Unlike many traditional fantasy worlds, there is no language in the Scroungers setting that is widespread enough to be considered “Common.” The various groups that populate the continent of Stha Lui speak different languages derived from their ancestral languages before the Torrent. To be sure, there has been mixing of languages, vocabulary exchanges have occurred and a widespread trade pidgin has developed, but a continent-wide language suitable for complex conversation does not exist on Stha Lui.
Each character created in the Scroungers setting who originated on or near the continent of Stha Lui knows two automatic languages: the major language of their home region and Trade Pidgin. As usual, a character with a high Intelligence score at first level can learn one additional language for every point of her Intelligence bonus. The languages of Stha Lui are explained in greater detail under the Speak Language skill entry and in the racial and cultural descriptions presented in this book.
If, for some reason, a character originated from a location other than Stha Lui and its surrounding islands, this character only knows one automatic language, usually a racial or regional language. She can learn Trade Pidgin as detailed in the Speak Language skill.
Though Trade Pidgin developed more-or-less organically as dictated by the needs of commerce in Stha Lui’s multilingual society, in racially- and culturally-heterogenous areas like Home, it has become somewhat more comprehensive and nuanced, capable of expressing more complicated ideas. It still lacks the vocabulary necessary for technical discussions, academic debates, religious explorations, and similar subjects, but has come to be used for more than just trade.
Given Stha Lui’s linguistic diversity and close confines, DMs might consider allowing players to select Trade Pidigin plus two additional regional languages at character creation. This is especially appropriate for characters whose places of origin is urban and racially- and culturally-diverse, like the Home Territory or coastal regions of Aadipura, Śetaig, and Qileka.
Wealth by Level
Because resources are so scarce in Stha Lui, PC’s at any given level will have access to fewer resources and less wealth than normal. The following table details approximately how much wealth a character should have at a given level.
1st|~100 gp|11th|33,000 gp
2nd|450 gp|12th|44,000 gp
3rd|1350 gp|13th|55,000 gp
4th|2700 gp|14th|75,000 gp
5th|4500 gp|15th|100,000 gp
6th|6500 gp|16th|130,000 gp
7th|8500 gp|17th|170,000 gp
8th|13,000 gp|18th|220,000 gp
9th|18,000 gp|19th|290,000 gp
10th|24,500 gp|20th|380,000 gp[/table]
Even with this reduced level of character wealth, DM’s should be careful to refrain from giving PC’s too much currency. The following are a few guidelines to help DM’s determine what treasure to award and in what amounts.
- The very existence of a wealth-by-level table lends itself to the even distribution of wealth over time. However, the values presented above are just benchmarks. DM’s should feel encouraged to distribute wealth unevenly over the course of the campaign, especially in a game where the PC’s take the role of scroungers. A lean period followed by a lucky break is very much within the realm of possibility for such an enterprise.
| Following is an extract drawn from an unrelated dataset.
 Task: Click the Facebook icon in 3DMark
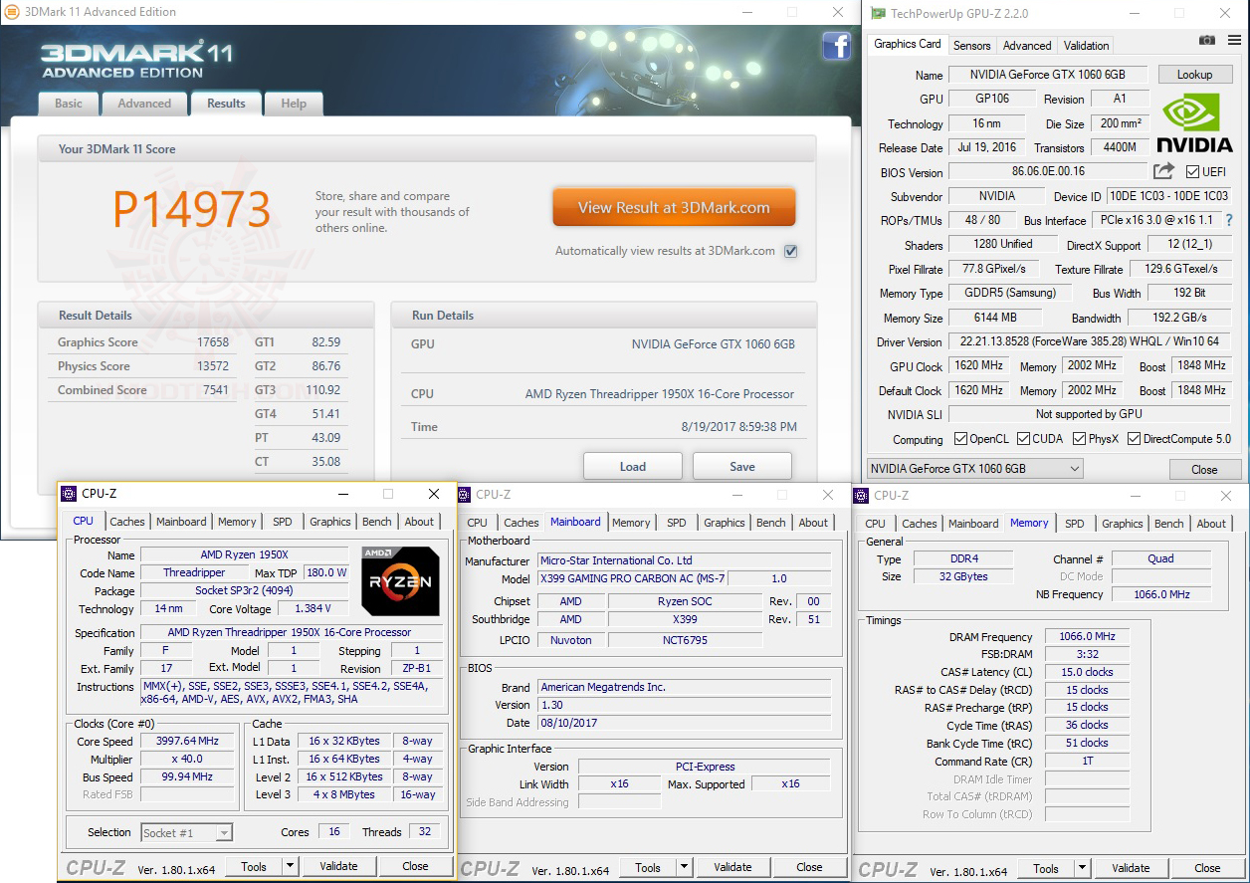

- The majority of the wealth a PC possesses should be in the form of vital equipment (weapons, armor and other items that enhance his or her ability to function as a PC), while free cash should be relatively scarce and purchasing basic supplies should be a relatively major transaction. DM’s are encouraged to provide valuable magic and mundane items instead of hordes of coins. Some new types of items are introduced in this book as a way of replacing cash while still allowing PC’s to customize their equipment.
- Only the wealthiest of merchants in the largest cities should have the cash on hand to purchase even the least expensive magic items from PC’s. Only the largest and most prosperous cities, especially those that cater to scrounger teams, should have the sort of “Ye Olde Magic Shoppe” economy that prevails in other settings.
- On that note, encourage players to seek out and exploit barter economies where goods or services are traded directly for other goods and services instead of dealing in cash.
- Powerful magic items should be rare and one-of-a-kind. PC’s who possess one of these items should either find it as an ancient relic of a lost civilization or have it custom crafted by a powerful (and thus well-known) caster.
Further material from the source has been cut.